Christopher Lennertz

Credits:
- MoH series
- Gun
- James Bond: From Russia with Love

 

Official website

 

Christopher Lennertz is most famous for his music to the Medal of Honor game series. In this interview, we talk to Chris about scoring for MoH, about composing in general as well as his current and future projects.

Hi Christopher, thanks for taking the time to do this interview. First of all, tell us about yourself. How did you get started in the video game music industry?

My first game was MOH:Rising Sun. A good friend of mine who worked at 20th Century Fox recommended me to Steve Schnur from EA. He liked my music and we went from there. It was a great title to get started on.

 

How does it feel to be chosen as replacement composer for the very popular Medal of Honor series?

It was very flattering and exciting, but also a daunting task to take over for Michael. He really set the bar high for the series and game music in general. I had a lot of fun doing the MOH series.

 

Did you listen to Giacchino’s Medal of Honor scores or did you start from scratch? What other (film-) composers have influenced you on this particular project?

Of course I listened to the other scores as well as Williams and Goldsmith. That was where Michael was coming from as well. Because of the setting and storyline of Rising Sun, we didn’t get to use as many of the old themes as we would have had we stayed with the same characters in Europe.

 

You’ve written music for a number of Medal of Honor projects. How would you compare the scores? What did you learn about composing and orchestrating from project to project? Is there any MoH-score you are especially proud of?

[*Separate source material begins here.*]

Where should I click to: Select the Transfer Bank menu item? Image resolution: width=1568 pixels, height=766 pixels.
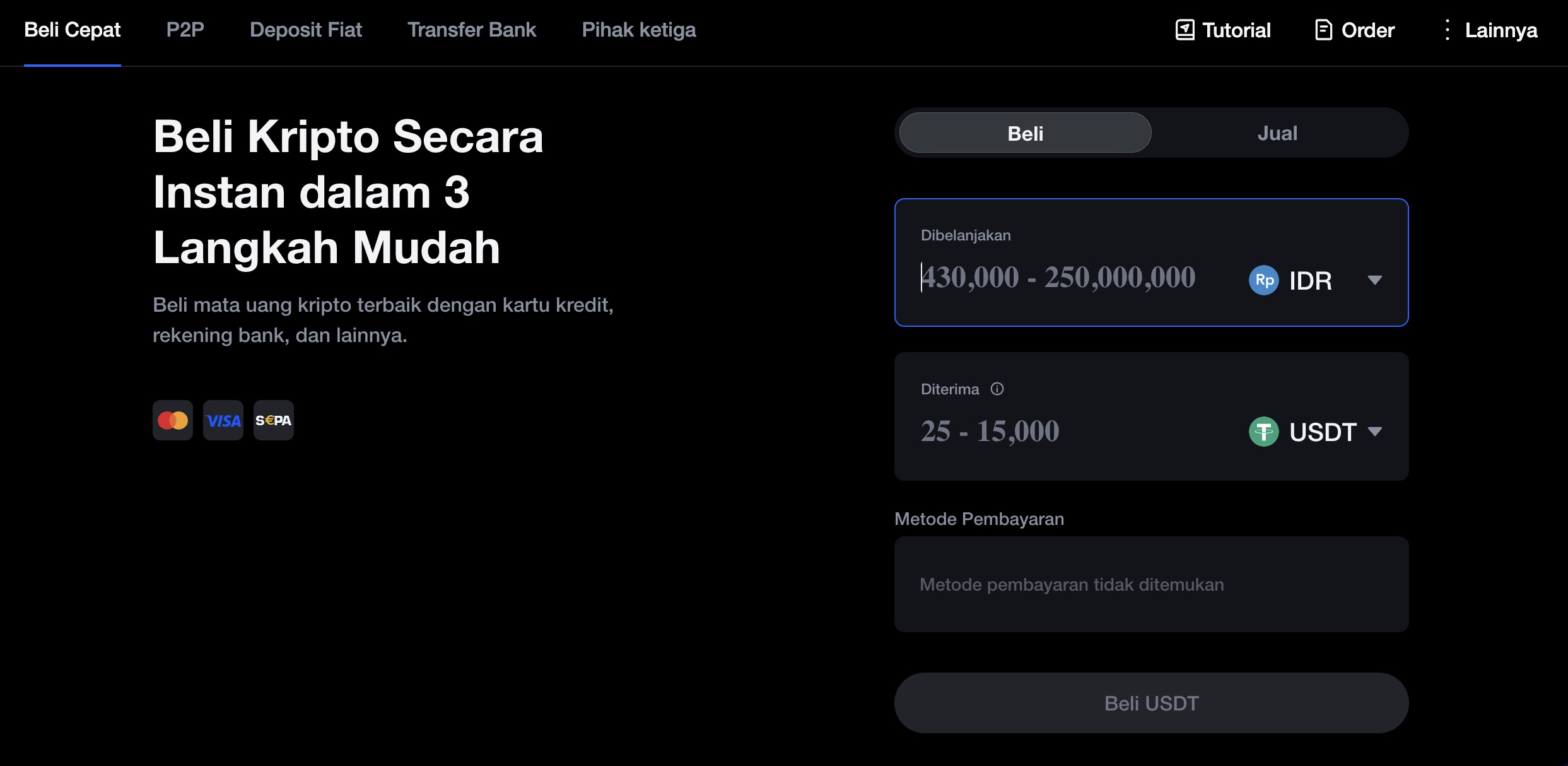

I personally took the scores in a much more classical direction as I went on, mostly because European Assault lent itself to that kind of language. We did make a conscious effort to play more of the drama in the last game and I think that worked, and allowed the sound effects to play with less competition. I’d have to say European Assault is probably my personal favourite, because I think the theme really translated well throughout the score.

 

Did you enjoy working with a real orchestra? How much does the overall composing process differ when using a live orchestra as opposed to a sampled score?

I always prefer live orchestra and I try to avoid using synths to fake a real group. I tend to use samples more for the percussion and specialized sounds.

 

You’ve also scored a number of movies. How would you compare movie and game scoring?

They are actually quite similar musically. They mostly differ in construction…how pieces fit together. But as far as drama and action go, they are very similar. As long as the project is inspiring, I’m happy to do either!

 

Are you pleased that your scores are being discussed / compared with film scores? For many years the direction for "crossing over" has been from game scores to movie scores (e.g., Giacchino), but more recently movie composers have gone the other way (e.g., Schifrin, Elfman & Shore). Any thoughts as to why this latter flow is happening?

I think it is a combination of increased budgets and the fantasy setting of many games. This allows composers to really impact the game and write grand music that is very inspirational. I think this appeals to most film composers. In the end, you want to write interesting music that matters, and if a game allows for that, then why not?...

 

Where do you see game music in five to ten years from now?

I think that by that time, there will be much less of a line between features and games as well as their music. Composers will be crossing over and back all the time and there will be a lot of really great music to discover.

 

What is, in your opinion, the most difficult / challenging / enjoyable task when composing for a video game?

The most challenging thing is the amount of music, much of which is action oriented. It can be exhausting. The enjoyable thing about game music is the ability to write grand music…expressing yourself thematically where you can finish phrases and ideas, not being tied to a linear event.

 

What other composers / musical styles have had the greatest influences on you? What is in your CD-player right now?

Well, John Williams was my introduction to film music, but after I dove in…Jerry Goldsmith, Morricone, Hermann, Nino Rota, All the Newmans. I worked for Basil Poledouris and Michael Kamen as well as studying with Chris Young and Elmer Bernstein, so they were all big influences as well. Right now my CD player has: Salton Sea by Tom Newman, My Chemical Romance, Sanctuary by Arvo Part, Black Angels by Kronos Quartet, Freedomland by Newton Howard, and Sinatra’s Christmas Album.

 

What are you currently working on?

I just finished a game for Sony and am just starting two new titles for EA. I’m also scoring my TV show, Supernatural, for the CW and starting 2 new films: The Comebacks for Fox and This Christmas for Screen Gems.

 

Do you play PC or console games yourself?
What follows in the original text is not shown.